#### [Task statement]
Go through the entries below and count the lines where the word "right" appears; give only the count.

#### [Given information]
════════

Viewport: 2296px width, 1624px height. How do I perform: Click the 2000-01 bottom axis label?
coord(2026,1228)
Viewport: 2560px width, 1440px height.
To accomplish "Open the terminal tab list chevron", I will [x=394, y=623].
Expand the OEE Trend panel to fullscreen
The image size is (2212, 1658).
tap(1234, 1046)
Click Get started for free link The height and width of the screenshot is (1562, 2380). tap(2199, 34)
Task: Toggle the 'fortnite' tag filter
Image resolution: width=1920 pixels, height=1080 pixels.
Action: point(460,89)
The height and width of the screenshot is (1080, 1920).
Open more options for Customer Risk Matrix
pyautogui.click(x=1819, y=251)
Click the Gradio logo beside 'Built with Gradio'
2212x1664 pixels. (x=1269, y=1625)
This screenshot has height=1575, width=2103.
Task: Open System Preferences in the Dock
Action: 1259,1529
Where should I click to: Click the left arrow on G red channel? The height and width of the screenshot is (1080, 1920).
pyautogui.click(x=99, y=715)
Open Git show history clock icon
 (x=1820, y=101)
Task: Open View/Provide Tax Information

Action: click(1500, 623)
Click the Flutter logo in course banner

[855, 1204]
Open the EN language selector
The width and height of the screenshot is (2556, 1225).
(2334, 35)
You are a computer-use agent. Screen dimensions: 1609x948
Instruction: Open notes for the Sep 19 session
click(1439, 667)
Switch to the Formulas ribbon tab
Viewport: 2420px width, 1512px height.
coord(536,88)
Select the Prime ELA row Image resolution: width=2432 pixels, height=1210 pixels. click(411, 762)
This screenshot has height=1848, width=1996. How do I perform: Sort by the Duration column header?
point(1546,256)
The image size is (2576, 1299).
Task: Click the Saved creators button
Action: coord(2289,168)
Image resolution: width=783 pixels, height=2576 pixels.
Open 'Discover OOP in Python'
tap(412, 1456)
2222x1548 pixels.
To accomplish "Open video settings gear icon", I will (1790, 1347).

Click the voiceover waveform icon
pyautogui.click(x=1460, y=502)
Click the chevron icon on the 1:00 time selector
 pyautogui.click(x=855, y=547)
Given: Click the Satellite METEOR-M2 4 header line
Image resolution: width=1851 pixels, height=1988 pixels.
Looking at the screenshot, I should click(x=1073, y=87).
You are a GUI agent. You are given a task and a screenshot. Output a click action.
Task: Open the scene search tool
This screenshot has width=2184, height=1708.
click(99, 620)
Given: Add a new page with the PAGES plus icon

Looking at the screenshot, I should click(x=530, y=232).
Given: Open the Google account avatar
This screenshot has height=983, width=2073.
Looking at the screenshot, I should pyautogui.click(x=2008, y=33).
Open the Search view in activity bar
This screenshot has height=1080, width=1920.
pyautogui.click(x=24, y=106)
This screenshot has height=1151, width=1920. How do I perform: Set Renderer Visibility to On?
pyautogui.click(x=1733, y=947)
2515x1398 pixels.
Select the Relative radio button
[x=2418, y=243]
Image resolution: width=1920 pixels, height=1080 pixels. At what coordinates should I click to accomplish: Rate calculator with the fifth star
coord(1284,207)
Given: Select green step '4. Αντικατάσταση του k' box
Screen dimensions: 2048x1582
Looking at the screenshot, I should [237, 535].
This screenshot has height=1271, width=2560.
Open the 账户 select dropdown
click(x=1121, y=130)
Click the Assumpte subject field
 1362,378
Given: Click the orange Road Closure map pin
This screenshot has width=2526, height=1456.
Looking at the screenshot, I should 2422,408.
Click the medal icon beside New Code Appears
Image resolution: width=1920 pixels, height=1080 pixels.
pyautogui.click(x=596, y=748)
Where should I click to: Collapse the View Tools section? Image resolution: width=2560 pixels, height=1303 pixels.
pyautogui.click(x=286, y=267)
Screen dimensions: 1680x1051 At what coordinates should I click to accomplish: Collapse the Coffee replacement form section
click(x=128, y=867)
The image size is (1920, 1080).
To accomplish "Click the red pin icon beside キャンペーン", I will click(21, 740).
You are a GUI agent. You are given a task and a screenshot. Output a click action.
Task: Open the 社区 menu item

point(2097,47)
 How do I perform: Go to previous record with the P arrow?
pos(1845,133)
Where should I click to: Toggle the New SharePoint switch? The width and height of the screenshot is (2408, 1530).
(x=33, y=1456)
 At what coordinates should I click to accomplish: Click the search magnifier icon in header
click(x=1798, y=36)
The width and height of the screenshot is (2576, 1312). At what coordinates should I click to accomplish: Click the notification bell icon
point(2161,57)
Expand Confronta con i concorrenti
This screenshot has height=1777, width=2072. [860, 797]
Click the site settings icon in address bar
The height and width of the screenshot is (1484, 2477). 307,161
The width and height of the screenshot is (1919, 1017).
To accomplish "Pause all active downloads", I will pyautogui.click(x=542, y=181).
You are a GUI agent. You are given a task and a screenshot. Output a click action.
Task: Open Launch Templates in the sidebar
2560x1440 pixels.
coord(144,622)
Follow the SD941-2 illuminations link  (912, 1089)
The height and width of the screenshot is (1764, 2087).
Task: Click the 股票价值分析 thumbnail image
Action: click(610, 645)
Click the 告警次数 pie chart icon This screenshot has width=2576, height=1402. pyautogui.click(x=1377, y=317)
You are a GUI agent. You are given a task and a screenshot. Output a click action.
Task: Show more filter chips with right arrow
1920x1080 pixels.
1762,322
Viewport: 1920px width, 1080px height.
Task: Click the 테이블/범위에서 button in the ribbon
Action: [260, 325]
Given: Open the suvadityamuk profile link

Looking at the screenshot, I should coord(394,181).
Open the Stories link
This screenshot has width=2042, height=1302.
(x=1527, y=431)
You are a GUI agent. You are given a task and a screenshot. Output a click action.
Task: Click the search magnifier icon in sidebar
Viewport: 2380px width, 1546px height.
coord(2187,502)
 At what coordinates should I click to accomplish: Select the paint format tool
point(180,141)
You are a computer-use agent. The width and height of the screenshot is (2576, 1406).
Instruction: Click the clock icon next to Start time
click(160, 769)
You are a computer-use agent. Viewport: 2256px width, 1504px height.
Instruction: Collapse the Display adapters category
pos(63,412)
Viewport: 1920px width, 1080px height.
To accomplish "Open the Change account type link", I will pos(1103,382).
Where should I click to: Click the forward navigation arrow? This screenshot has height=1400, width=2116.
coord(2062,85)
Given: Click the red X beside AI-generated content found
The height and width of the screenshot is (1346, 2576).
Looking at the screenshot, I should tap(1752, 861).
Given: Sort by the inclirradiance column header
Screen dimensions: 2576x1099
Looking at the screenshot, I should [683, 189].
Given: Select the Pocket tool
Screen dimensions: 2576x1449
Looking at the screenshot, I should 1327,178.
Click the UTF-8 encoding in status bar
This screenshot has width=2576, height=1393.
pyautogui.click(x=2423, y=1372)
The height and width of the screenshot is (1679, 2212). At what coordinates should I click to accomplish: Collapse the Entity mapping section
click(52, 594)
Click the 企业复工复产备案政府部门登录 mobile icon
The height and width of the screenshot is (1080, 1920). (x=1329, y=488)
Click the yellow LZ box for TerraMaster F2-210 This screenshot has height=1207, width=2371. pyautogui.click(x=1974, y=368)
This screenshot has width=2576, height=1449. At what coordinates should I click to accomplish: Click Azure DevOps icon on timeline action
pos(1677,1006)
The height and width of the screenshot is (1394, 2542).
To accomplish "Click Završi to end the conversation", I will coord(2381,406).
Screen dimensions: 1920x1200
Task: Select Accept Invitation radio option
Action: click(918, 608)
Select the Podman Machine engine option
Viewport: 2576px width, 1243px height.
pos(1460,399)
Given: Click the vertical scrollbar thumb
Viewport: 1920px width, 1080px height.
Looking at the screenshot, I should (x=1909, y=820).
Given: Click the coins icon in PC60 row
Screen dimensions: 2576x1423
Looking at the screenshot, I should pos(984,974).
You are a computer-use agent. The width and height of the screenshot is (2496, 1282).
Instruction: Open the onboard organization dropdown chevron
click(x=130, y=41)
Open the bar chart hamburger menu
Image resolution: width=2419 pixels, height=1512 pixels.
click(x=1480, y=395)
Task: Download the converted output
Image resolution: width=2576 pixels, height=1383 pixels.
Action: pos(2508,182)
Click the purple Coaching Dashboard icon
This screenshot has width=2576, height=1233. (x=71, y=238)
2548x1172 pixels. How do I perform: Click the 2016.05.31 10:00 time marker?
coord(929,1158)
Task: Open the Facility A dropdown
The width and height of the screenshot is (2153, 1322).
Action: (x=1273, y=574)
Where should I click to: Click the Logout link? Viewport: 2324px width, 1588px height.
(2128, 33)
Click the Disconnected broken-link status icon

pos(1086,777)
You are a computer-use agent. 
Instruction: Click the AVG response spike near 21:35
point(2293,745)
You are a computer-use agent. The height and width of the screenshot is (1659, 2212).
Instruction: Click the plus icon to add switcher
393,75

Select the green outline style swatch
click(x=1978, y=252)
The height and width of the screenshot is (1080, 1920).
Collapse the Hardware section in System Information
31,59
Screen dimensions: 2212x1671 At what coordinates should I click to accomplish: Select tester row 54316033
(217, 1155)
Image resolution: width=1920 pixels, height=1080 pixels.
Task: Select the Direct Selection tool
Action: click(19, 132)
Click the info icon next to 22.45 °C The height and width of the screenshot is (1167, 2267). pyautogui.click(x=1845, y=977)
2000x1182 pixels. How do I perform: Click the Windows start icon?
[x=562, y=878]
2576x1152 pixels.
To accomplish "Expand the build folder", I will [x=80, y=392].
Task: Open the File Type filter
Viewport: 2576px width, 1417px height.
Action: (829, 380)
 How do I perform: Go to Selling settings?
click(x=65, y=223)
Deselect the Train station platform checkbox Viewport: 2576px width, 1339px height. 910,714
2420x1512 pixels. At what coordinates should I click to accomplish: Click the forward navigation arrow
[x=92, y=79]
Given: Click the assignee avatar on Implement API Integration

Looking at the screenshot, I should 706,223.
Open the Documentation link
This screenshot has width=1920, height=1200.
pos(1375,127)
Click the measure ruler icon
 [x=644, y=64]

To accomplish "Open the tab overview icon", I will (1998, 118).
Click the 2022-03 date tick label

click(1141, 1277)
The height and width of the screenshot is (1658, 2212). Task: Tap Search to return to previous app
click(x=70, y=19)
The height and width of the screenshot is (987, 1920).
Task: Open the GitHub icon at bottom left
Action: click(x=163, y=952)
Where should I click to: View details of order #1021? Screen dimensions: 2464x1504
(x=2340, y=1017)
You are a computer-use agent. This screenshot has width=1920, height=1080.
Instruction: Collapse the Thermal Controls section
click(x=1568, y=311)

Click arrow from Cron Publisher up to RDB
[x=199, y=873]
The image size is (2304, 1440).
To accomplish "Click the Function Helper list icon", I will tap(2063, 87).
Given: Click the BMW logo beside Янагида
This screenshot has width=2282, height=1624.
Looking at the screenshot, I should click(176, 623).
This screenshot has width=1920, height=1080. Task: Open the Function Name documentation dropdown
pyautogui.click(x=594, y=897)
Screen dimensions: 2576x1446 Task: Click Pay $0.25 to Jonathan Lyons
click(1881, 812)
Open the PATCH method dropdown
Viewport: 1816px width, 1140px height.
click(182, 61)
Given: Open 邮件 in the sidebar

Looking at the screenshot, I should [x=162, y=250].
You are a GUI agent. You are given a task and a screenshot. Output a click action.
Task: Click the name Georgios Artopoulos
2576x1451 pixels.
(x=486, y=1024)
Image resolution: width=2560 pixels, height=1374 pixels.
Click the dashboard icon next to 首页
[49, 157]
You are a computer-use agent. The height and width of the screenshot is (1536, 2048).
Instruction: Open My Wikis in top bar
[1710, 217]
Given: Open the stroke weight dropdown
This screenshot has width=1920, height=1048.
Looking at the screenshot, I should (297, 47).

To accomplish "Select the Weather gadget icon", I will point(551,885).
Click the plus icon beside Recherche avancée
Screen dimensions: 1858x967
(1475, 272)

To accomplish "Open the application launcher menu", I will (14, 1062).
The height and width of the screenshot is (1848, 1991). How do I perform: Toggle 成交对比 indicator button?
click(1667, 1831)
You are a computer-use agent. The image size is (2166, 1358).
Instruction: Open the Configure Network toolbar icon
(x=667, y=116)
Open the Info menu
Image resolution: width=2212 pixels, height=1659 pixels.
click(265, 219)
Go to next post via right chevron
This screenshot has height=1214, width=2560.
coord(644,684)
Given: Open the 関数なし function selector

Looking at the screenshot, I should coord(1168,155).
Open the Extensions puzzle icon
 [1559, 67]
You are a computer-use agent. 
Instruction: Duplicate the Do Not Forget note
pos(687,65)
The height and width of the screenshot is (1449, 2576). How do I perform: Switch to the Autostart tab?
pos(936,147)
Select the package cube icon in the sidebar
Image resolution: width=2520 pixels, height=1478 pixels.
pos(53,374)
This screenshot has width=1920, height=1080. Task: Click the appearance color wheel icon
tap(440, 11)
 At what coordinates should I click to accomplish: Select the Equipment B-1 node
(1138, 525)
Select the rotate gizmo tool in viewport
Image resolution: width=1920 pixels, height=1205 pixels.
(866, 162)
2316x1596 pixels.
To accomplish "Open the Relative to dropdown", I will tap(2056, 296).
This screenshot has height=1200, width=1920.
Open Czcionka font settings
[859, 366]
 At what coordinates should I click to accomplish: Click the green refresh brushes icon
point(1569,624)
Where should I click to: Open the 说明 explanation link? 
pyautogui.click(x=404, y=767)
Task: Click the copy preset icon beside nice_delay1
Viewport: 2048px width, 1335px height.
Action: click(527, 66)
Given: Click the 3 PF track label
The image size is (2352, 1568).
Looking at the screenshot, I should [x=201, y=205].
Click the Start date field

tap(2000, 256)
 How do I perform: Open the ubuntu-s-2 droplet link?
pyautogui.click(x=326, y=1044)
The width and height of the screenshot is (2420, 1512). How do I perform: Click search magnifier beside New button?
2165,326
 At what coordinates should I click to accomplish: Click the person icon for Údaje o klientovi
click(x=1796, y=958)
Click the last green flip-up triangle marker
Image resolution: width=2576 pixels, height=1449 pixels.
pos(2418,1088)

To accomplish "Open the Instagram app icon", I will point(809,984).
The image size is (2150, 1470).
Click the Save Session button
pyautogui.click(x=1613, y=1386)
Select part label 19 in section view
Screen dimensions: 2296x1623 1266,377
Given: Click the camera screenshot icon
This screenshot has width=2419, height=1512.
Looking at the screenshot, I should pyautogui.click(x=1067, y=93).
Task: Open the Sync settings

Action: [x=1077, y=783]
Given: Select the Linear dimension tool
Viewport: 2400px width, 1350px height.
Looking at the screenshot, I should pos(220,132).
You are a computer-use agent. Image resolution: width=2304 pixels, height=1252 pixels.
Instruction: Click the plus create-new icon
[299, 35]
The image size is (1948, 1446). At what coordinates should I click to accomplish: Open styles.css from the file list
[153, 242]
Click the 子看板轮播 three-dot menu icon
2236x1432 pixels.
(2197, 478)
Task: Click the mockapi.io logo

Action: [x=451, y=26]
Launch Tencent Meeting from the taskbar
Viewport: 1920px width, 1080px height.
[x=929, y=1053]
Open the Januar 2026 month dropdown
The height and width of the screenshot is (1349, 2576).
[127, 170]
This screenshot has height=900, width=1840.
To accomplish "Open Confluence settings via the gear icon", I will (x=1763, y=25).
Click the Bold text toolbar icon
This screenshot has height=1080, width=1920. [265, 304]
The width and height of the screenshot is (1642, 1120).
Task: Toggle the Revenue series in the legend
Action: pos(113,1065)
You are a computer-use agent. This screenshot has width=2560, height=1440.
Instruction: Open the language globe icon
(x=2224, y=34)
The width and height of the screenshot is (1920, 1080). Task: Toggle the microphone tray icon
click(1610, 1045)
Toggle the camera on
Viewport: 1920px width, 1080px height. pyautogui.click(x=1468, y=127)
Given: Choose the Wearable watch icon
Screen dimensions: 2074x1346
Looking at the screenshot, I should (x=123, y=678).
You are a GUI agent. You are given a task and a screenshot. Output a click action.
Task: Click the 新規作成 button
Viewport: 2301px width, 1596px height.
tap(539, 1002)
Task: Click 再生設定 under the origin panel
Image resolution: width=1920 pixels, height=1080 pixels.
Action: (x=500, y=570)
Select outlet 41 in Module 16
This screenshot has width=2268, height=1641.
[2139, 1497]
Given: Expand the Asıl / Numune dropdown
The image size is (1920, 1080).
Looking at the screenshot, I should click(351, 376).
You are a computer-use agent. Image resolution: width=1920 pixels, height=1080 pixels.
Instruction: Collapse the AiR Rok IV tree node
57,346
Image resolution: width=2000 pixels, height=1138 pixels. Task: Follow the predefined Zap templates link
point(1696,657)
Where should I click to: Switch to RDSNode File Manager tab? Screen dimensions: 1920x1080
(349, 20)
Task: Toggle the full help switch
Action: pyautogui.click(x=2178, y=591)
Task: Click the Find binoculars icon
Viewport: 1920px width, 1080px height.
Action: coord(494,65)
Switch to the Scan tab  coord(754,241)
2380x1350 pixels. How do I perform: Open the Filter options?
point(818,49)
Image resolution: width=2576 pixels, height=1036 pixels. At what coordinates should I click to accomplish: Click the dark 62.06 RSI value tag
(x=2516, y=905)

════════

#### [Your response]
2